Case Description/Methods: A 50 year old female presented with intermittent abdominal pain for 2 months, worsening with oral intake and associated with abdominal distension and obstipation. Computed tomography of the abdomen & pelvis showed two areas of intussuscepted bowel in the left upper quadrant. One was thought to be an incidental loop of the jejunum. The other representing the splenic flexure and was causing obstruction within the small and large bowel proximal to this lesion. With the diagnosis of intussusception, exploratory laparotomy was performed. A mass was palpated at the splenic flexure, and this was found to originate at the sigmoid colon, leading to left hemicolectomy and
transverse colostomy. The histological diagnosis of the mass was well-differentiated adenocarcinoma stage IIIb. The patient later underwent adjuvant chemotherapy with Capecitabine plus Oxaliplatin.
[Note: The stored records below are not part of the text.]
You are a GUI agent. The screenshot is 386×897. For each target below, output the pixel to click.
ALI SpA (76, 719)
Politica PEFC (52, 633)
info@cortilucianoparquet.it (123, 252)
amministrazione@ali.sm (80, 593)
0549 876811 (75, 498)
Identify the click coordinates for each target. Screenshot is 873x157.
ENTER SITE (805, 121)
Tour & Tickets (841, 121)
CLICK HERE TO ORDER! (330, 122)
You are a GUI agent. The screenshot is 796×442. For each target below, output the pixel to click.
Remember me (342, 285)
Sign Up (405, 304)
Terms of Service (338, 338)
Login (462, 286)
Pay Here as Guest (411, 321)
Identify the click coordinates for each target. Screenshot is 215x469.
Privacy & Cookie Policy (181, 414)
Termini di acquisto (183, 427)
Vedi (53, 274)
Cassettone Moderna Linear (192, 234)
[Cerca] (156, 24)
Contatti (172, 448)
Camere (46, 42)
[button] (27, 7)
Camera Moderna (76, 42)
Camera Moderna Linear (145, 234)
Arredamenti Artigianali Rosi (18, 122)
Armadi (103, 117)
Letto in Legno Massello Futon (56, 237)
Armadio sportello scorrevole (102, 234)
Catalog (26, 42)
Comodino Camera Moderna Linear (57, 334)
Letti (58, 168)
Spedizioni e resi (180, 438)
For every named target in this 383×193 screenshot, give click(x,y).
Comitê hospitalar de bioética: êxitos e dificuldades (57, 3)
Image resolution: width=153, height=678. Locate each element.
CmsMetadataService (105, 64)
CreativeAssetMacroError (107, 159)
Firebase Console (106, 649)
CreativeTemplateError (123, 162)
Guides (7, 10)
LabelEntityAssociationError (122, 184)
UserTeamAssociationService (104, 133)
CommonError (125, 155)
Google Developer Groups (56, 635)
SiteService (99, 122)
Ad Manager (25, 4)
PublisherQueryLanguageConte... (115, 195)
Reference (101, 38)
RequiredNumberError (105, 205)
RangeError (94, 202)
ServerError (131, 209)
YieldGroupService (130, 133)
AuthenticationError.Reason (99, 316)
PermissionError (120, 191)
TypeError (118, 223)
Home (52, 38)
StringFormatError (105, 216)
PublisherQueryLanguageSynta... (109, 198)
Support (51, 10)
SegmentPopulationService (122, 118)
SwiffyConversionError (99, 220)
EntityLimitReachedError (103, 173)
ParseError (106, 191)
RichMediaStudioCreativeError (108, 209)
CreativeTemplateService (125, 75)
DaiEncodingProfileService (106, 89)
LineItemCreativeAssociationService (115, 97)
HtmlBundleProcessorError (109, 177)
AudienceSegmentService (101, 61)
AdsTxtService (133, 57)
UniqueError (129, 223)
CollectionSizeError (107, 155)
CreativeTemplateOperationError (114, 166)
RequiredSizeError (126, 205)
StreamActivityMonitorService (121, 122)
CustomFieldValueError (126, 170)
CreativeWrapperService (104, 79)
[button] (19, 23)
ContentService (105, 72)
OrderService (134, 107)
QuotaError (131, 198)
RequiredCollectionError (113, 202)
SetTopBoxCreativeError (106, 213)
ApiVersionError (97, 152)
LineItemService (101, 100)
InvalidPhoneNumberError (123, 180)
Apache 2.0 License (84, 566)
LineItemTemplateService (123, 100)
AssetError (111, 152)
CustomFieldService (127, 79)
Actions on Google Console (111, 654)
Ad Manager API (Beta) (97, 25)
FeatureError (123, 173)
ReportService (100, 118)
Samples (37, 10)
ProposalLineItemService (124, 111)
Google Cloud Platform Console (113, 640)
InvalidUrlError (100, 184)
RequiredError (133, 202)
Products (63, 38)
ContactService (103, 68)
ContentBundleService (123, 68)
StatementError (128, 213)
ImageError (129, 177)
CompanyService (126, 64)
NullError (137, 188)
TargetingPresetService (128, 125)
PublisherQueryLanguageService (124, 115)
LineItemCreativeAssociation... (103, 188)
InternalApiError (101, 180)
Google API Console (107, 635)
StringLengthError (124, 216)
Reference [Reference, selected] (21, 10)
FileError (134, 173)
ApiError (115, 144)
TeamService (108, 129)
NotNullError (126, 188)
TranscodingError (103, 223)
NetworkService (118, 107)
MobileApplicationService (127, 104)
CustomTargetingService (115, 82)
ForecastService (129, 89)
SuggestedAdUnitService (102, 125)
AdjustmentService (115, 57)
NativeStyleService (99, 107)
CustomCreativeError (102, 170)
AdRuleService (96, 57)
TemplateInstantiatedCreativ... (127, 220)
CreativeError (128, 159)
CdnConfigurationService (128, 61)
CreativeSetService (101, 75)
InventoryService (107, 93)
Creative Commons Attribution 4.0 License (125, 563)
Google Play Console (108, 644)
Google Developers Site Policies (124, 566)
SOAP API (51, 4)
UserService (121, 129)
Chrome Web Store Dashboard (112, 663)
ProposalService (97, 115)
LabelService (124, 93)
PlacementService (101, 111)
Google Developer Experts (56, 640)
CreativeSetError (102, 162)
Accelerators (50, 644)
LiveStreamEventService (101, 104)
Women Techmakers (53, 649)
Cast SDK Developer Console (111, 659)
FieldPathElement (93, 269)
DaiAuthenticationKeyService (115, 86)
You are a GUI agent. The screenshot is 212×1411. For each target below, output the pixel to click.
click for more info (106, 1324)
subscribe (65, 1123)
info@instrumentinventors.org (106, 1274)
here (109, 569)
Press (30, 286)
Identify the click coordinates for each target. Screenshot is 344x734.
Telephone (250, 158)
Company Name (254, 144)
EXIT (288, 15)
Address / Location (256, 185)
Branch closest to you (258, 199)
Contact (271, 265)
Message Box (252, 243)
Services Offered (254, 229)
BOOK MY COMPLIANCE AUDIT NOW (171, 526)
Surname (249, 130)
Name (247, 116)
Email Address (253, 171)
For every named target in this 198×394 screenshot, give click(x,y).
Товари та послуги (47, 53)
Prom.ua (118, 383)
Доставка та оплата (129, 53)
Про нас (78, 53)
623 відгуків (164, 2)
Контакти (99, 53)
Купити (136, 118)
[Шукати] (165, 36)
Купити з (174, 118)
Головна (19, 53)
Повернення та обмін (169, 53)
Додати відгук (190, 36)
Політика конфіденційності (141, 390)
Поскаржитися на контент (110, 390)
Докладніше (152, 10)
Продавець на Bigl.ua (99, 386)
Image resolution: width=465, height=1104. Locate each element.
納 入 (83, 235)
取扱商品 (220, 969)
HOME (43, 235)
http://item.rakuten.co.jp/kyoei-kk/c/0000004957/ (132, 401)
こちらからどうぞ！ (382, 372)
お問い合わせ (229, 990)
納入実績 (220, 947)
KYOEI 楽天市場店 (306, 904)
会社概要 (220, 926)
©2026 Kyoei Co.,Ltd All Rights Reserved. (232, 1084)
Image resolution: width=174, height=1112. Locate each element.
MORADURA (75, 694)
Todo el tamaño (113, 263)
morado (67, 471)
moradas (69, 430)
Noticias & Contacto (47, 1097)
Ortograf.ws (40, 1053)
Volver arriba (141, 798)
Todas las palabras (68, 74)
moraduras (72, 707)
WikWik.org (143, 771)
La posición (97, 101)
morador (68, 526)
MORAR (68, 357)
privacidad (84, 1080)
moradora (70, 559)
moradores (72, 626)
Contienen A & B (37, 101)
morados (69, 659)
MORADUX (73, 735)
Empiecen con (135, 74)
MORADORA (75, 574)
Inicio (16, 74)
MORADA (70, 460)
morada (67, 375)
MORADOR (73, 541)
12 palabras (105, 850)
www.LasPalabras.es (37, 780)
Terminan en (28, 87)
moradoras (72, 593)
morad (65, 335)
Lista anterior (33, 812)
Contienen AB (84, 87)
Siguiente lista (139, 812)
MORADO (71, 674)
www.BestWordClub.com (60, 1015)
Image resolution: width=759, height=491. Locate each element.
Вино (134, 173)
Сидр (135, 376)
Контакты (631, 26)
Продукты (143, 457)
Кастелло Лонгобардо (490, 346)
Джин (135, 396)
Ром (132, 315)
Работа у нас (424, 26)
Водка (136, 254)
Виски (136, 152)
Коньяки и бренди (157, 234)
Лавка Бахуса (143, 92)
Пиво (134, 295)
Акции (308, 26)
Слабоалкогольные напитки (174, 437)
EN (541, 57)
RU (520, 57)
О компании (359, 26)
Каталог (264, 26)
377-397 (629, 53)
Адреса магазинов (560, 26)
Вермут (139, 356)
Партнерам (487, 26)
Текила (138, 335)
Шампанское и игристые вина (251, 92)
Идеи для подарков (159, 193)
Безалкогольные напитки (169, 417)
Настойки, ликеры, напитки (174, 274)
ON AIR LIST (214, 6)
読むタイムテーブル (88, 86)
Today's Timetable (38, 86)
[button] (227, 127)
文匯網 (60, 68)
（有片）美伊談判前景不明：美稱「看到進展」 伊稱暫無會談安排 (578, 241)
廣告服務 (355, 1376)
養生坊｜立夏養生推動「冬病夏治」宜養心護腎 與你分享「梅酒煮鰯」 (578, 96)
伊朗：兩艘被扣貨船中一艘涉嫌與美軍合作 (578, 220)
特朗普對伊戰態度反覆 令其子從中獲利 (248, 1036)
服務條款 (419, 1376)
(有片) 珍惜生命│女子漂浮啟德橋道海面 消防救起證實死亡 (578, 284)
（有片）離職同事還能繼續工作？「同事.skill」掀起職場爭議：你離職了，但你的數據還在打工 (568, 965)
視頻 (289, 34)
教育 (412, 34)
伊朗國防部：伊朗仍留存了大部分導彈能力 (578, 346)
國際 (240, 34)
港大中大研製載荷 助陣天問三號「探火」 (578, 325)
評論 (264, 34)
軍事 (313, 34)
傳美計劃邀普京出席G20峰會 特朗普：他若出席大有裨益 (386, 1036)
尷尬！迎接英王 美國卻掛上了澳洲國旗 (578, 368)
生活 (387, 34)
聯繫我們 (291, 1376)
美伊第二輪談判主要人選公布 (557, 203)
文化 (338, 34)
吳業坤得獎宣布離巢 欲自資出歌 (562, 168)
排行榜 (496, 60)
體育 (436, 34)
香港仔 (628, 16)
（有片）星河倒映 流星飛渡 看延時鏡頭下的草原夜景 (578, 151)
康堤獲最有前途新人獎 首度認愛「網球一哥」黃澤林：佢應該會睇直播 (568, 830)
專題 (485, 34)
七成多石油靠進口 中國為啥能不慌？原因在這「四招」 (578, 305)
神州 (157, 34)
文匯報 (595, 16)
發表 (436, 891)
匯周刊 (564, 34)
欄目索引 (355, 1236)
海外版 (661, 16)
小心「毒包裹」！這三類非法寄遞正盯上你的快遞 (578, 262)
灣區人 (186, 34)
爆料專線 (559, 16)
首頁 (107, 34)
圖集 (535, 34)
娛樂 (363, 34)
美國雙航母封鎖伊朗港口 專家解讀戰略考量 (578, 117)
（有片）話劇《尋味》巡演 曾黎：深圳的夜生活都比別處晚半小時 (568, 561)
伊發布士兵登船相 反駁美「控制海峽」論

Discussion: Large bowel intussusception can be due to benign, malignant, or idiopathic etiologies. As the incidence of intussusception in adults is low, surgical exploration is imperative.
Citation: Kanwardeep Singh, MBBS, Joseph G. Gabriel, MD, Nimrat Bains, MD, Mark F. Young, MD. P1067 - DOUBLE INTUSSUSCEPTION DECEPTION. Program No. P1067. ACG 2019 Annual Scientific Meeting Abstracts. San Antonio, Texas: American College of Gastroenterology.